Portrait d'Ida Rubinstein

peinture de Valentin Serov
Portrait d'Ida Rubinstein
Artiste
Date
Type
Matériau
Dimensions (H × L)
147 × 233 cmVoir et modifier les données sur Wikidata
No d’inventaire
Ж-1915Voir et modifier les données sur Wikidata
Localisation

Le Portrait d'Ida Rubinstein est un tableau du peintre russe Valentin Serov, réalisé en 1910 à Paris. Ce portrait reflète l'intérêt de Serov pour le thème du « montrer la vie » (jizni napokaz) qui apparaît à l'Âge d'argent et a fasciné le peintre à la fin de sa vie. Il est mort à 46 ans, un an après la réalisation de ce tableau. Ce thème mettait en avant « les hommes et femmes du futur », préoccupés par la condition physique et l'embellissement du corps[1]. Le tableau représente Ida Rubinstein, une danseuse et actrice à succès, dont le public suivait la vie et les prestations. Serov rencontre la danseuse à Paris sur la scène et voit en elle l'incarnation de l'Orient antique. Il l'admirait comme un « bas-relief antique prenant vie ». Il utilise pour transmettre ce ressenti des moyens picturaux proches du symbolisme.

La danseuse stylisée, raffinée, dont les traits originaux sont soulignés par Serov, est ainsi décrite par Nina Simonovich-Efimova (en), qui l'a vue poser dans l'atelier de Serov :

« Un ovale de visage que l'on dirait dessiné d'un trait ; un nez d'une forme noble. Et un visage gentil, mat, pâle, avec des cheveux noirs tombant en une torsade de boucles. Une silhouette moderne avec un visage d'une époque antique, des Indes légendaires. Cette authenticité attirait Serov, parce qu'elle excluait toute idée de superficiel, de factice… »[2]

Réalisation modifier

À Paris, en 1910, Serov découvre Ida Rubinstein lors d'un spectacle et pense immédiatement à l'image qu'il peut en tirer.
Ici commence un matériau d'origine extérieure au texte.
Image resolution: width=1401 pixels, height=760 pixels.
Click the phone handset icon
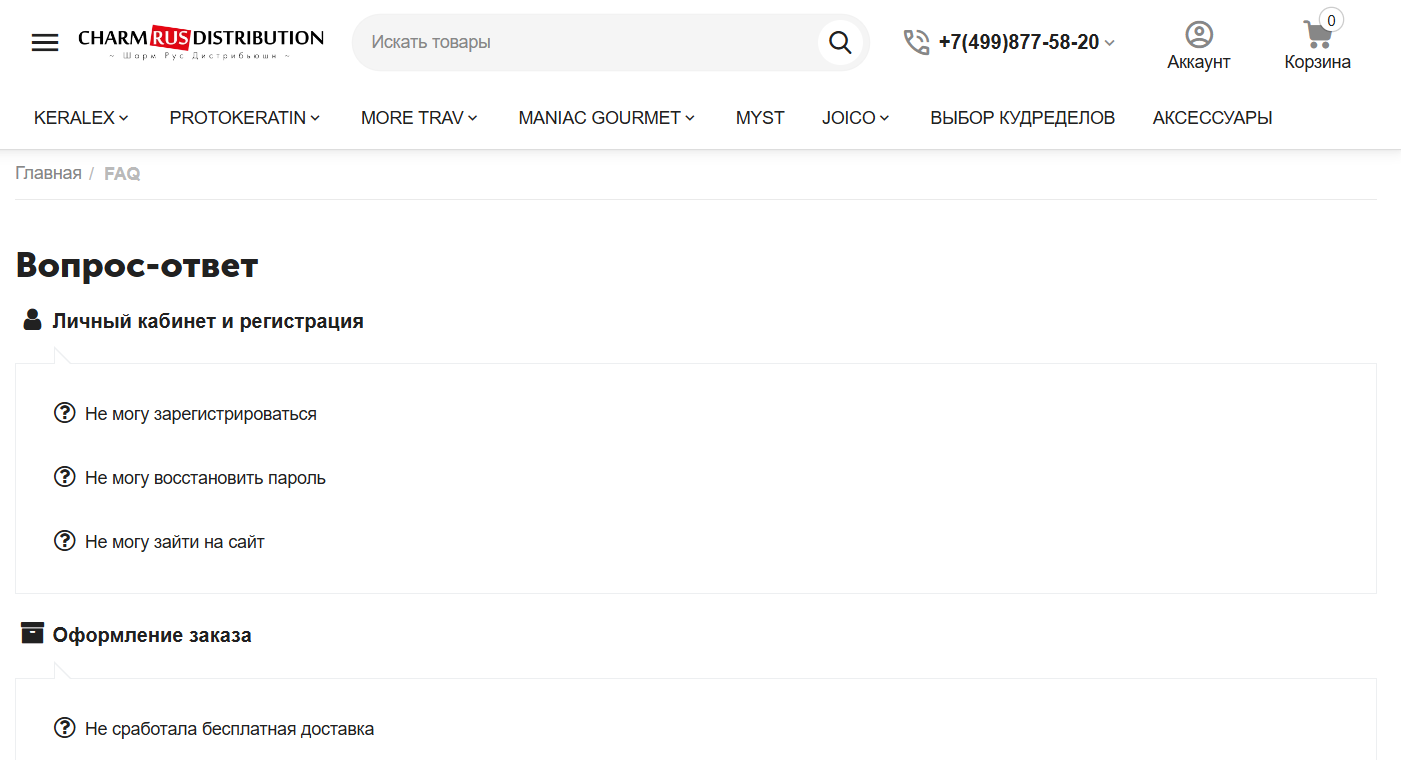[x=916, y=42]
Il lui demande de poser pour un portrait. L'historien d'art John Ellis Bowlt signale que le peintre choisit de la peindre dans une chapelle désaffectée d'un couvent parisien. Contrairement aux charmes des esclaves et bacchantes de Léon Bakst, Ida Rubinstein a quelque chose de gauche et de non érotique. Malgré le mouvement sinueux du corps de la danseuse sur la toile, la tentation de l'érotisme est écartée[3]. Cette œuvre est radicalement différente de toutes les œuvres de Serov, loin des peintures mondaines des personnages de la haute société pétersbourgeoise ou des portraits tout en finesse de ses enfants[4].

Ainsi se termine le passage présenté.